▶ [Your goal]: Copy every one of the following rows verbatim, leaving each line unchanged.

▶ [Dataset content]:
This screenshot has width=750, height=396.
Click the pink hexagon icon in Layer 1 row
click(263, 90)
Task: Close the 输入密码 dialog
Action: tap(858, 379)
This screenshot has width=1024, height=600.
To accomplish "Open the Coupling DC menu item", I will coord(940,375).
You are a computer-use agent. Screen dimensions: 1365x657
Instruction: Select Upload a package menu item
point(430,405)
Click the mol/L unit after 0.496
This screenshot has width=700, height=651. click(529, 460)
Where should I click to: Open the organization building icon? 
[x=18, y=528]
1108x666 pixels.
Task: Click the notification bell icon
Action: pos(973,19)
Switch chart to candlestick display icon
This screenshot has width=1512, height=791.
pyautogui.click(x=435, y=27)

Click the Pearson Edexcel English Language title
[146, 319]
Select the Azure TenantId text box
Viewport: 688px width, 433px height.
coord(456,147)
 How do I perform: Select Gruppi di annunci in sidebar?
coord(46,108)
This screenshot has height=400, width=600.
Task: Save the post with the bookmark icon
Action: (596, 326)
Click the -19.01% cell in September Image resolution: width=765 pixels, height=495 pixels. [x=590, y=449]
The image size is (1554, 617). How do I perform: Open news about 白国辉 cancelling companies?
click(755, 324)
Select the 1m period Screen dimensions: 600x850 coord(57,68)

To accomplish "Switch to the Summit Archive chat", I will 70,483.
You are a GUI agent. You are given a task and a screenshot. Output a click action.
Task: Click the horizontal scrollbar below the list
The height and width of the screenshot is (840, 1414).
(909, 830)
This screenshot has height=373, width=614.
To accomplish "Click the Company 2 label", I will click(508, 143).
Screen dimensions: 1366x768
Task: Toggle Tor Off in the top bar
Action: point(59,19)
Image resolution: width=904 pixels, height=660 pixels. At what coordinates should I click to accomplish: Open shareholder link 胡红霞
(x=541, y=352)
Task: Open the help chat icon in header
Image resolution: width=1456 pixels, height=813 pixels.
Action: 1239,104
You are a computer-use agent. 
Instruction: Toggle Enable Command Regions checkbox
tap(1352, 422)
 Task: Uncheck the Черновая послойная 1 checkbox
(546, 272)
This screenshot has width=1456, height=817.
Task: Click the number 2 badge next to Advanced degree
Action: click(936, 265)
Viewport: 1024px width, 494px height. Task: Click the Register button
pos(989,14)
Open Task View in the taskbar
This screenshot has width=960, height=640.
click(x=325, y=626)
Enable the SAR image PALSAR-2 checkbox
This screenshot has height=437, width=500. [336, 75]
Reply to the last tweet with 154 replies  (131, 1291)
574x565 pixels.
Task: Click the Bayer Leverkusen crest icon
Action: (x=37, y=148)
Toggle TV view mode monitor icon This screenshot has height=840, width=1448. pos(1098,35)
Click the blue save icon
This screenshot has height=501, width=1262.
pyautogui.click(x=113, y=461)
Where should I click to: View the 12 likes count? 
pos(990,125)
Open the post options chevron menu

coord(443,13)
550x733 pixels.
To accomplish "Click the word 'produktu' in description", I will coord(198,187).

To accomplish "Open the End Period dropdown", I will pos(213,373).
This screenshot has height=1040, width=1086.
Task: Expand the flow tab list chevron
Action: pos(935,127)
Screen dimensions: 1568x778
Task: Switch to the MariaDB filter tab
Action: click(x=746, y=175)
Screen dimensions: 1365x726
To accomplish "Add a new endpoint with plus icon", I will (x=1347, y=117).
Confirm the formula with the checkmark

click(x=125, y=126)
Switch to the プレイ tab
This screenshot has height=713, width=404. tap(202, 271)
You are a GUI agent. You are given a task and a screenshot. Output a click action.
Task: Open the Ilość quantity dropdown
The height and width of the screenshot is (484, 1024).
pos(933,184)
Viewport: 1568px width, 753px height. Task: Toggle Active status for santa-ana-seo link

▶ [Exercise solution]:
This screenshot has width=750, height=396.
Click the pink hexagon icon in Layer 1 row
click(263, 90)
Task: Close the 输入密码 dialog
Action: tap(858, 379)
This screenshot has width=1024, height=600.
To accomplish "Open the Coupling DC menu item", I will coord(940,375).
You are a computer-use agent. Screen dimensions: 1365x657
Instruction: Select Upload a package menu item
point(430,405)
Click the mol/L unit after 0.496
This screenshot has width=700, height=651. click(529, 460)
Where should I click to: Open the organization building icon? 
[x=18, y=528]
1108x666 pixels.
Task: Click the notification bell icon
Action: pos(973,19)
Switch chart to candlestick display icon
This screenshot has width=1512, height=791.
pyautogui.click(x=435, y=27)

Click the Pearson Edexcel English Language title
[146, 319]
Select the Azure TenantId text box
Viewport: 688px width, 433px height.
coord(456,147)
 How do I perform: Select Gruppi di annunci in sidebar?
coord(46,108)
This screenshot has height=400, width=600.
Task: Save the post with the bookmark icon
Action: (596, 326)
Click the -19.01% cell in September Image resolution: width=765 pixels, height=495 pixels. [x=590, y=449]
The image size is (1554, 617). How do I perform: Open news about 白国辉 cancelling companies?
click(755, 324)
Select the 1m period Screen dimensions: 600x850 coord(57,68)

To accomplish "Switch to the Summit Archive chat", I will 70,483.
You are a GUI agent. You are given a task and a screenshot. Output a click action.
Task: Click the horizontal scrollbar below the list
The height and width of the screenshot is (840, 1414).
(909, 830)
This screenshot has height=373, width=614.
To accomplish "Click the Company 2 label", I will click(508, 143).
Screen dimensions: 1366x768
Task: Toggle Tor Off in the top bar
Action: point(59,19)
Image resolution: width=904 pixels, height=660 pixels. At what coordinates should I click to accomplish: Open shareholder link 胡红霞
(x=541, y=352)
Task: Open the help chat icon in header
Image resolution: width=1456 pixels, height=813 pixels.
Action: 1239,104
You are a computer-use agent. 
Instruction: Toggle Enable Command Regions checkbox
tap(1352, 422)
 Task: Uncheck the Черновая послойная 1 checkbox
(546, 272)
This screenshot has width=1456, height=817.
Task: Click the number 2 badge next to Advanced degree
Action: click(936, 265)
Viewport: 1024px width, 494px height. Task: Click the Register button
pos(989,14)
Open Task View in the taskbar
This screenshot has width=960, height=640.
click(x=325, y=626)
Enable the SAR image PALSAR-2 checkbox
This screenshot has height=437, width=500. [336, 75]
Reply to the last tweet with 154 replies  (131, 1291)
574x565 pixels.
Task: Click the Bayer Leverkusen crest icon
Action: (x=37, y=148)
Toggle TV view mode monitor icon This screenshot has height=840, width=1448. pos(1098,35)
Click the blue save icon
This screenshot has height=501, width=1262.
pyautogui.click(x=113, y=461)
Where should I click to: View the 12 likes count? 
pos(990,125)
Open the post options chevron menu

coord(443,13)
550x733 pixels.
To accomplish "Click the word 'produktu' in description", I will coord(198,187).

To accomplish "Open the End Period dropdown", I will pos(213,373).
This screenshot has height=1040, width=1086.
Task: Expand the flow tab list chevron
Action: pos(935,127)
Screen dimensions: 1568x778
Task: Switch to the MariaDB filter tab
Action: click(x=746, y=175)
Screen dimensions: 1365x726
To accomplish "Add a new endpoint with plus icon", I will (x=1347, y=117).
Confirm the formula with the checkmark

click(x=125, y=126)
Switch to the プレイ tab
This screenshot has height=713, width=404. tap(202, 271)
You are a GUI agent. You are given a task and a screenshot. Output a click action.
Task: Open the Ilość quantity dropdown
The height and width of the screenshot is (484, 1024).
pos(933,184)
Viewport: 1568px width, 753px height. Task: Toggle Active status for santa-ana-seo link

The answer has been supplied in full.